*EXERCISES TO COMPLETE*
1) In the biography, what year did Starfall immigrate to the United States?
2) Print the part of the biography that begins at the words "Starfall began camming" and stops after "for a date.".

*TEXT SEGMENT*
######

Vietnamese pornographic film actress and model (b. 1989 or 1990)

Cindy Starfall (born ) is a Vietnamese-American pornographic film actress and OnlyFans model.

== Life and career ==
Starfall was born in Vietnam. She has said that she grew up in a wealthy but controlling family and that she was raised by her aunt. In 2004, she immigrated to the United States. Upon arrival, she joined an all-girls Catholic school in Oregon and moved in with a friend. Starfall obtained a degree in business marketing from a college in California and has said that she worked several jobs to fund this.

Starfall began camming in 2011, aged 21, while working a corporate job, which she left after an employer confronted her about her side hustle. Her stage name was taken from Cindy Crawford and the name of an Orange County street she could see from her corporate job's office building. She shot her first hardcore scene after meeting a Hustler executive in March 2012 at a swingers club she frequented. Starfall took part in an October 2013 live discussion about condoms in porn on the HuffPosts website. In a 2016 piece about "weird things" pornstar fans have done, she said she once received a box of pears from an admirer who hoped for a date.

######

*SOURCE DATA*
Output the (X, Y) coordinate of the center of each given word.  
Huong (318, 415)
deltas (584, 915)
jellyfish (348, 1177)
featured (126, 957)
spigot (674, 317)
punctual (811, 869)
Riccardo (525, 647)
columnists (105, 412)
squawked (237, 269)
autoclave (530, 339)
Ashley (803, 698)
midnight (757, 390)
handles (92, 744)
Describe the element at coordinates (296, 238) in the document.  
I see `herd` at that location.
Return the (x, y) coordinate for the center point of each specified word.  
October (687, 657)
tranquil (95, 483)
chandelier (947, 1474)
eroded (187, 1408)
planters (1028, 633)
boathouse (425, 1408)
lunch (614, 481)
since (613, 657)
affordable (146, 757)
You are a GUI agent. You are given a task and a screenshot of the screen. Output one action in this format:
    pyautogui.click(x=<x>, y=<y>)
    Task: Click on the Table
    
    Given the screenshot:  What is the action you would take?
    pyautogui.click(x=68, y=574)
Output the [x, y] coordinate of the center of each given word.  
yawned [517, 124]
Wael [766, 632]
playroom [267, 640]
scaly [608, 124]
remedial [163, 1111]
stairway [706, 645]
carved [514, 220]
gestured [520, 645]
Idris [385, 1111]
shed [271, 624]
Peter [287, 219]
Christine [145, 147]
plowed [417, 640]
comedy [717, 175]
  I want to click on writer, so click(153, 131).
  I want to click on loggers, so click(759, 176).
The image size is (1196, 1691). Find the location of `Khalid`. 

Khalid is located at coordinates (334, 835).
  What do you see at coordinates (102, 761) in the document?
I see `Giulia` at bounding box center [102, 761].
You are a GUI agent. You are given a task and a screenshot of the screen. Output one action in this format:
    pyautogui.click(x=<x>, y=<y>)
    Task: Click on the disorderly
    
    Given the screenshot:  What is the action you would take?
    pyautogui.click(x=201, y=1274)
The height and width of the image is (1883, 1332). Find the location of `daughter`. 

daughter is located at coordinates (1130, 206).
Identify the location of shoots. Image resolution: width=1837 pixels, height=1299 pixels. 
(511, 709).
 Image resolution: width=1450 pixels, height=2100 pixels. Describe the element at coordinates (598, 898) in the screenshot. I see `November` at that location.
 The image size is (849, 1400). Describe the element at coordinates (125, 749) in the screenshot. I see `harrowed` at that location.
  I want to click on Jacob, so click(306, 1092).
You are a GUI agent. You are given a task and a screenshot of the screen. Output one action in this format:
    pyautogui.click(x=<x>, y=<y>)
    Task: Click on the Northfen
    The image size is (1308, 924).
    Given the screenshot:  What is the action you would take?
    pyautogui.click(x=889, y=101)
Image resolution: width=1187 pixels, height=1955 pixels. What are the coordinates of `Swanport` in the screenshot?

######

*TASK RESULTS*
1) 2004

2)
Starfall began camming in 2011, aged 21, while working a corporate job, which she left after an employer confronted her about her side hustle. Her stage name was taken from Cindy Crawford and the name of an Orange County street she could see from her corporate job's office building. She shot her first hardcore scene after meeting a Hustler executive in March 2012 at a swingers club she frequented. Starfall took part in an October 2013 live discussion about condoms in porn on the HuffPosts website. In a 2016 piece about "weird things" pornstar fans have done, she said she once received a box of pears from an admirer who hoped for a date.